In [20]:
import os
import json
import zipfile
import shutil
import pandas as pd
from pathlib import Path
from typing import List

# -------------------------------
# CONFIGURATION
# -------------------------------

class Config:
    # Directories
    DATASET_DOWNLOAD_DIR = "datasets"
    #json outputs
    JSON_OUTPUT_DIR = "json_outputs"
    # Cleanup flag
    AUTO_CLEANUP = False
    # Kaggle API token location
    KAGGLE_JSON_PATH = os.path.expanduser('~/.kaggle/kaggle.json')
    
    @staticmethod
    def setup_kaggle_credentials():
        """Setup Kaggle credentials for Colab or local"""
        if not os.path.exists(Config.KAGGLE_JSON_PATH):
            from google.colab import files
            print("📂 Upload kaggle.json file...")
            uploaded = files.upload()
            os.makedirs(os.path.dirname(Config.KAGGLE_JSON_PATH), exist_ok=True)
            for filename in uploaded.keys():
                shutil.move(filename, Config.KAGGLE_JSON_PATH)
            os.chmod(Config.KAGGLE_JSON_PATH, 0o600)
            print(f"✅ Kaggle credentials setup at {Config.KAGGLE_JSON_PATH}")
        else:
            print(f"✅ Kaggle credentials already exist at {Config.KAGGLE_JSON_PATH}")


# -------------------------------
# DOWNLOADER
# -------------------------------

class DatasetDownloader:
    @staticmethod
    def download_and_extract(dataset_path: str) -> tuple[str, str]:
        os.makedirs(Config.DATASET_DOWNLOAD_DIR, exist_ok=True)
        
        dataset_slug = dataset_path.split("/")[-1]
        extract_folder_path = os.path.join(Config.DATASET_DOWNLOAD_DIR, dataset_slug)
        zip_filename = f"{dataset_slug}.zip"
        zip_path = os.path.join(Config.DATASET_DOWNLOAD_DIR, zip_filename)

        # If already extracted, skip download and extraction
        if os.path.exists(extract_folder_path) and any(Path(extract_folder_path).rglob('*.csv')):
            print(f"⚡ Dataset folder already exists at '{extract_folder_path}', skipping download and extraction.")
            return extract_folder_path, zip_filename
        
        print(f"⬇️ Downloading dataset: {dataset_path} ...")
        !kaggle datasets download -d {dataset_path} -p {Config.DATASET_DOWNLOAD_DIR}
        
        if not os.path.exists(zip_path):
            raise FileNotFoundError(f"❌ Zip file '{zip_filename}' not found after download!")

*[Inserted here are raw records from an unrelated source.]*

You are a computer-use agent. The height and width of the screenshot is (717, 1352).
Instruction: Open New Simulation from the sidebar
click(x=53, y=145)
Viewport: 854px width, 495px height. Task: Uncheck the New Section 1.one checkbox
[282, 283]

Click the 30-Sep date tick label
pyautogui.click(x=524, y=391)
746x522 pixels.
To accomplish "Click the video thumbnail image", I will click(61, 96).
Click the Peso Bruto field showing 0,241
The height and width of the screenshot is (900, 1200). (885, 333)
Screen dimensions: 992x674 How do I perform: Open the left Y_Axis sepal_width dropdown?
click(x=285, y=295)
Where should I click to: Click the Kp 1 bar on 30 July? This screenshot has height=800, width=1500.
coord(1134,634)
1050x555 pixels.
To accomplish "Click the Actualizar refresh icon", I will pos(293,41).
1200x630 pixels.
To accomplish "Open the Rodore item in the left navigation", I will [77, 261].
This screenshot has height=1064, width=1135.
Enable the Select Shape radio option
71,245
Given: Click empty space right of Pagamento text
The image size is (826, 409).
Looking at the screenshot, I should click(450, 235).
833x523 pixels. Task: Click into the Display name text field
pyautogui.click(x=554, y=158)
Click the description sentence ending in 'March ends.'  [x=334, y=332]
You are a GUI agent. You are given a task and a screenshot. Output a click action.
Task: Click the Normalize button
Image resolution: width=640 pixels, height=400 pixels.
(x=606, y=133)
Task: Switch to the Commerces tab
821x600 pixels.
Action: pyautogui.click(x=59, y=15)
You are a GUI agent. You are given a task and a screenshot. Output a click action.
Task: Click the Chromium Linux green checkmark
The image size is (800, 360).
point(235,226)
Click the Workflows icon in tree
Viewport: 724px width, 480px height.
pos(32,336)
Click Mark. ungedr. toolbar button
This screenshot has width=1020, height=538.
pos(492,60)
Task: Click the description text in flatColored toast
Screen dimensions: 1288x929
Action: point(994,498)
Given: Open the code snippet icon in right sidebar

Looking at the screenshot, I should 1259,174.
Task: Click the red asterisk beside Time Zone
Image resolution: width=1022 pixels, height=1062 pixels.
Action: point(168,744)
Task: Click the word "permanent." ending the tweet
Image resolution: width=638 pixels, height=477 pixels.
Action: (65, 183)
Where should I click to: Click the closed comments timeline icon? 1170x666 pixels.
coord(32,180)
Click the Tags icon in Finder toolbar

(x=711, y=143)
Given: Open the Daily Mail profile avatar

        os.makedirs(extract_folder_path, exist_ok=True)
        
        with zipfile.ZipFile(zip_path, 'r') as zip_ref:
            zip_ref.extractall(extract_folder_path)
        
        print(f"✅ Downloaded and extracted to '{extract_folder_path}'.")
        return extract_folder_path, zip_filename

# -------------------------------
# LOADER
# -------------------------------

class DatasetLoader:
    @staticmethod
    def load_csv(dataset_folder: str, target_csv_name: str) -> pd.DataFrame:
        # Walk and find the CSV
        print(f"🔍 Searching for '{target_csv_name}' inside {dataset_folder}...")
        if not os.path.exists(dataset_folder):
            raise FileNotFoundError(f"❌ Dataset folder '{dataset_folder}' does not exist!")
        
        for root, _, files in os.walk(dataset_folder):
            for file in files:
                if file.lower() == target_csv_name.lower():
                    csv_path = os.path.join(root, file)
                    df = pd.read_csv(csv_path)
                    print(f"✅ Loaded CSV with shape {df.shape}")
                    return df
        raise FileNotFoundError(f"❌ CSV file '{target_csv_name}' not found inside extracted dataset!")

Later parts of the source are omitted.